La parola all’ingegnere Romeo Duchessa, ad usual.

Vengo dopo il Gp del Canada

Ferrari ha minimizzato le perdite in Canada per quanto poteva, cerchiamo di capire cosa può fare (e non può fare) a Silverstone per riaprire i giochi.

Iniziamo con ordine.

Ha fatto bene Ferrari a far partire Leclerc in ultima fila?

Sul circuito Gilles Villeneuve Leclerc è partito dall’ultima fila per aver sostituito non una, bensì due Power Unit (ma con un solo turbo). La mossa degli ingegneri è stata intelligente poiché, dentro una difficoltà attesa, c’era anche l’opportunità irripetibile in stagione di mettere nello zaino di Leclerc due motori freschi al costo di una penalità con un ‘beneficio’ indiretto.
Cioè, nel caso a Charles dovesse servire un nuovo elemento fargli pagare solo 5 posizioni a anziché le 10 della prima volta.
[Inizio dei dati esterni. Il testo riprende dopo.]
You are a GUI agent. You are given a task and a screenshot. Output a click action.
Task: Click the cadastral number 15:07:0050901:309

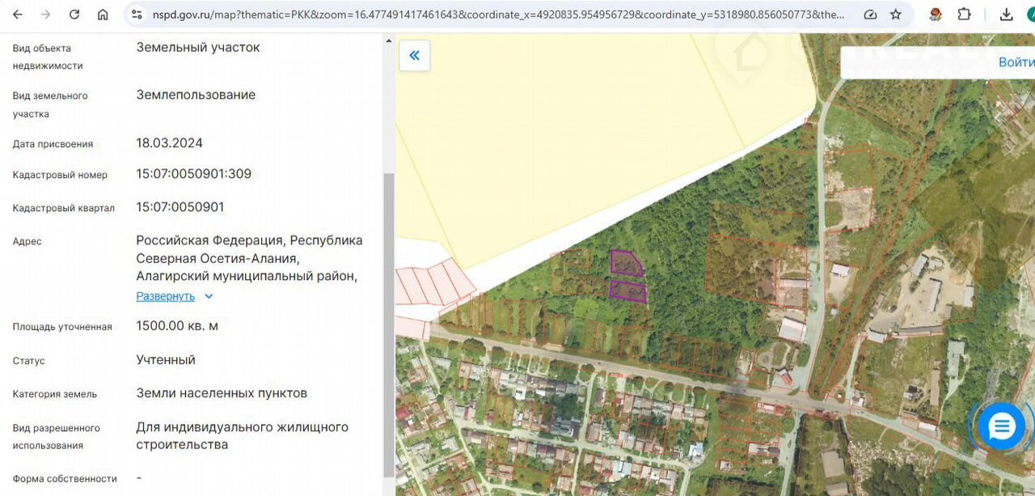(x=193, y=174)
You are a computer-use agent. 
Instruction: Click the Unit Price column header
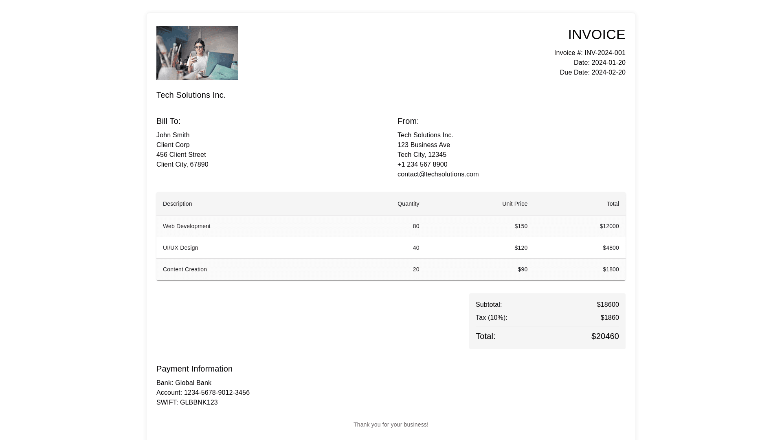point(514,204)
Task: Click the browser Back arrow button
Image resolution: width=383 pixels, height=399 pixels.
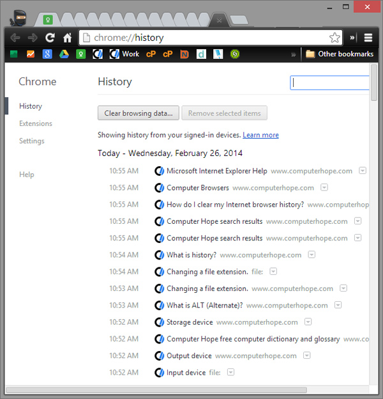Action: coord(15,38)
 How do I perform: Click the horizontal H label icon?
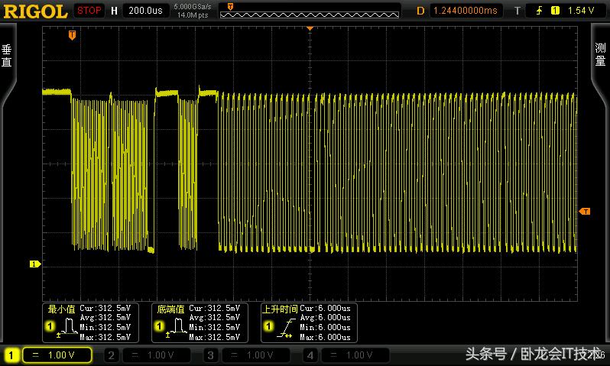coord(115,11)
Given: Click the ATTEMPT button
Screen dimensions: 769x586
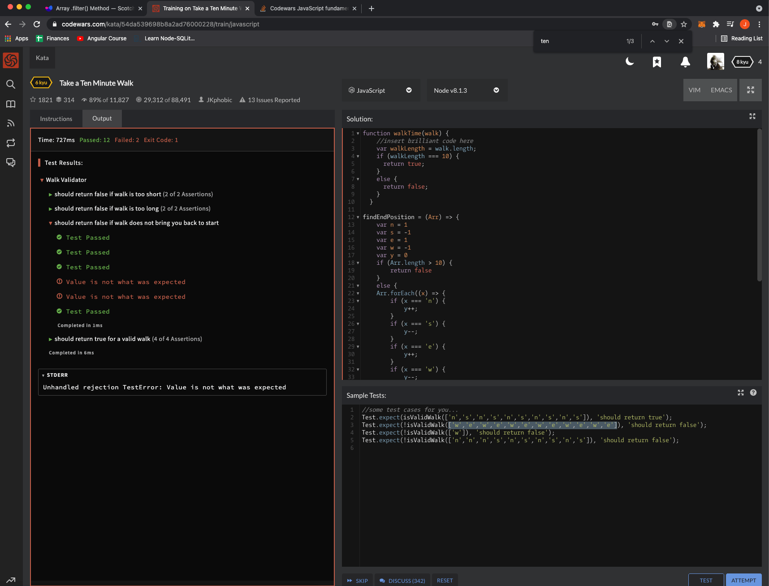Looking at the screenshot, I should point(743,580).
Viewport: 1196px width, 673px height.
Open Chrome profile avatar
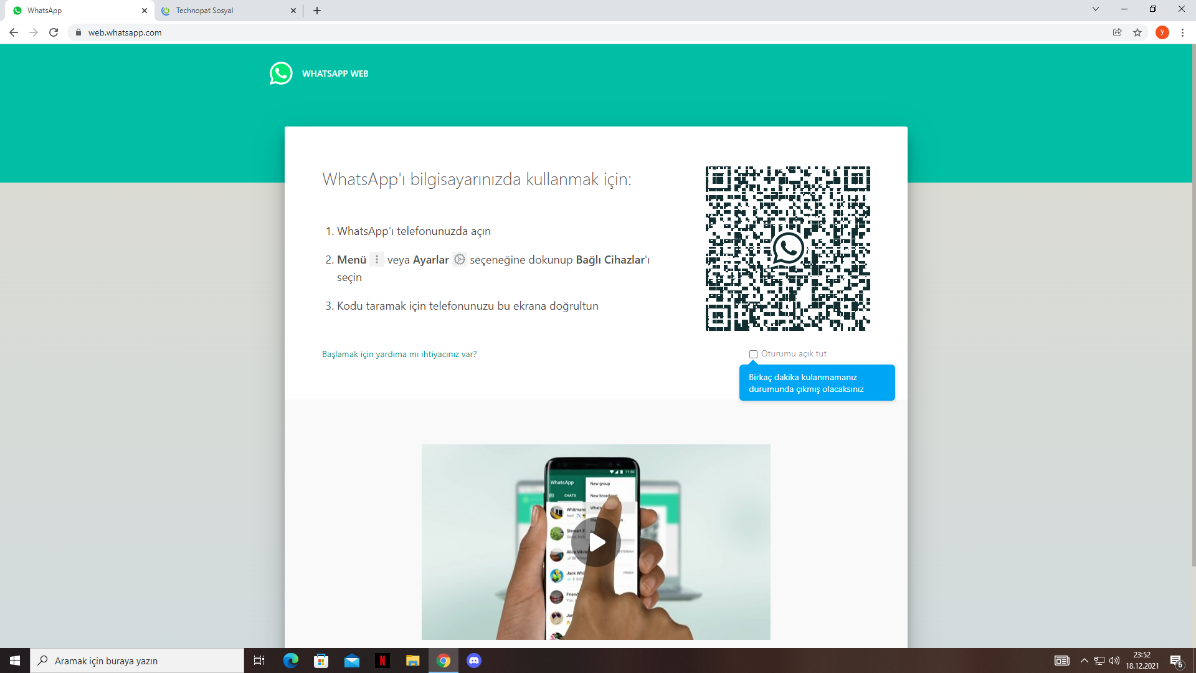point(1162,32)
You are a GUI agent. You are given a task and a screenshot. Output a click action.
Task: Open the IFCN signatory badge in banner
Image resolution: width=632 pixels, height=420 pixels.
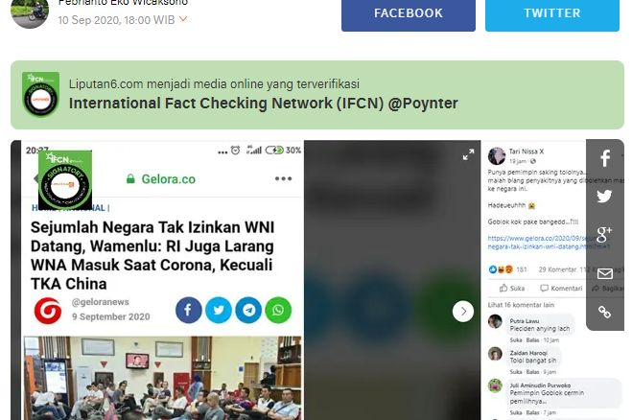pos(40,95)
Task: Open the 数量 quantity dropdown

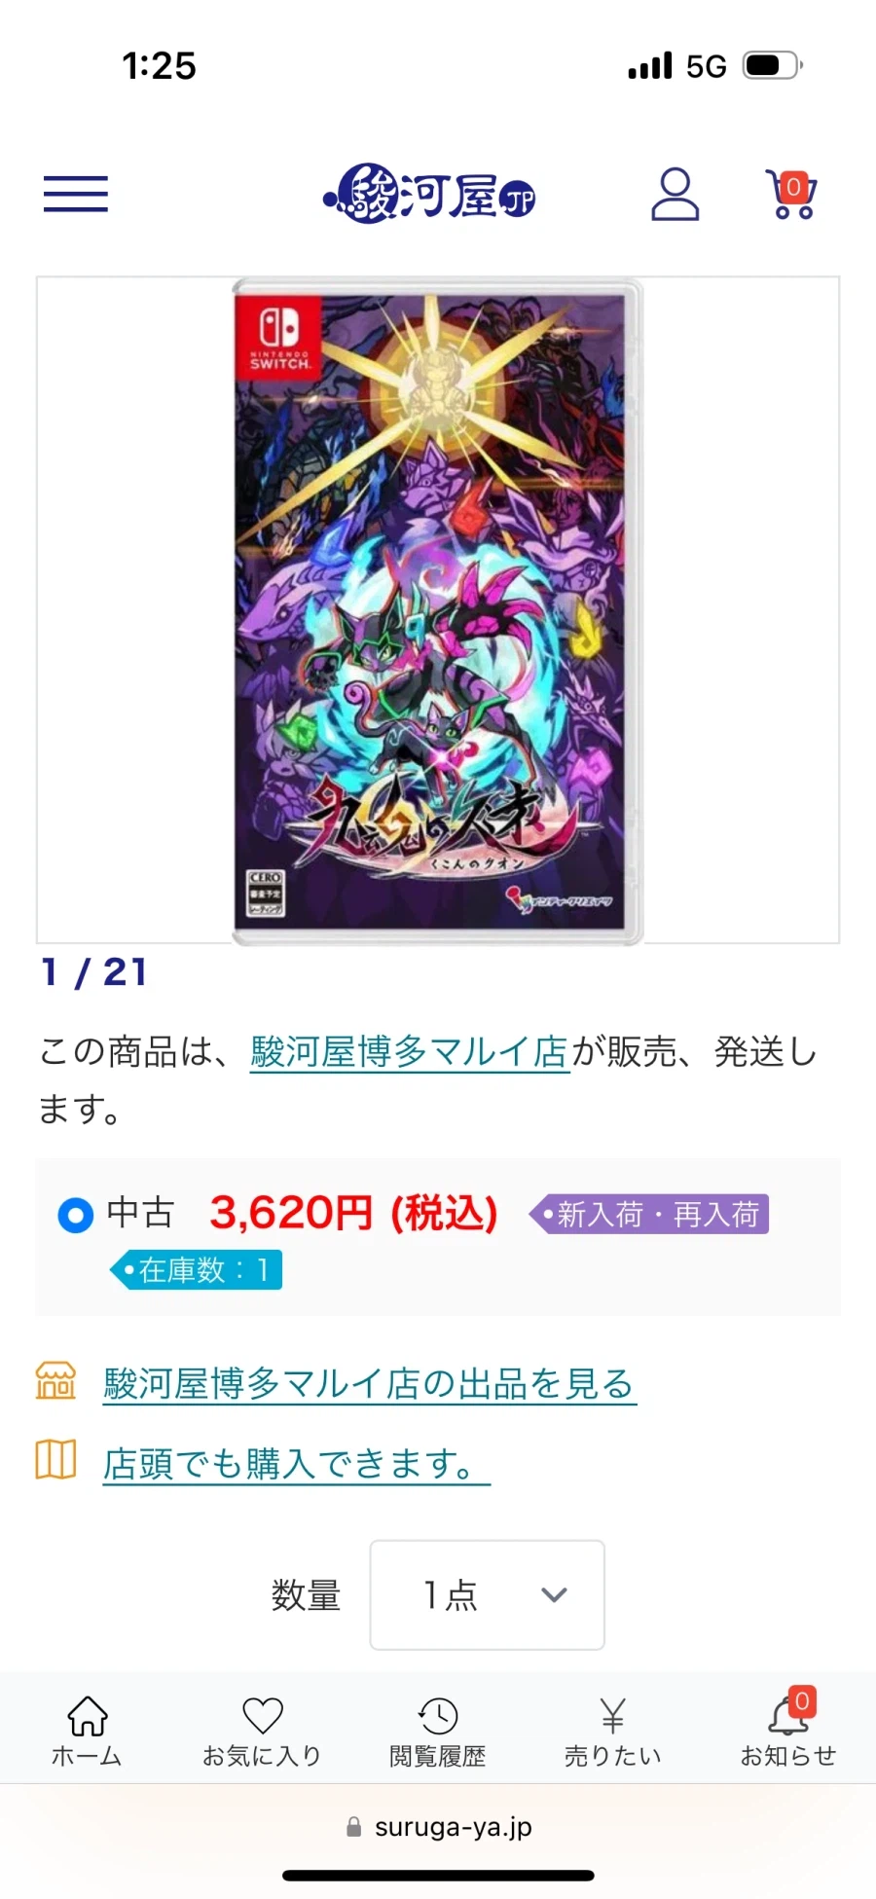Action: pos(487,1594)
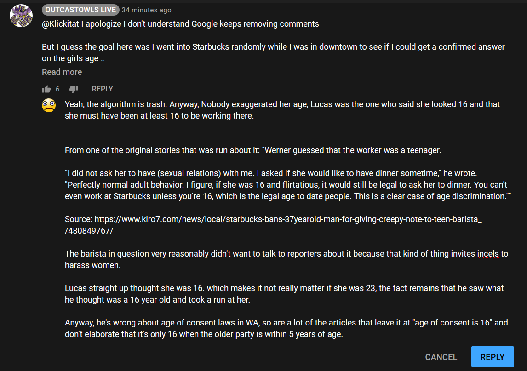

Leclerc ha fatto una gara un po’ “scivolosa” nel vero senso della parola. Il monegasco ha ottenuto una quinta posizione che in effetti era in linea con l’obiettivo minimo. Tuttavia soffrendo per buona parte una certa instabilità del posteriore. Il che non ha visto sempre in buona condizione per i sorpassi, con una trazione un po’ carente nonostante le ottime velocità in rettilineo.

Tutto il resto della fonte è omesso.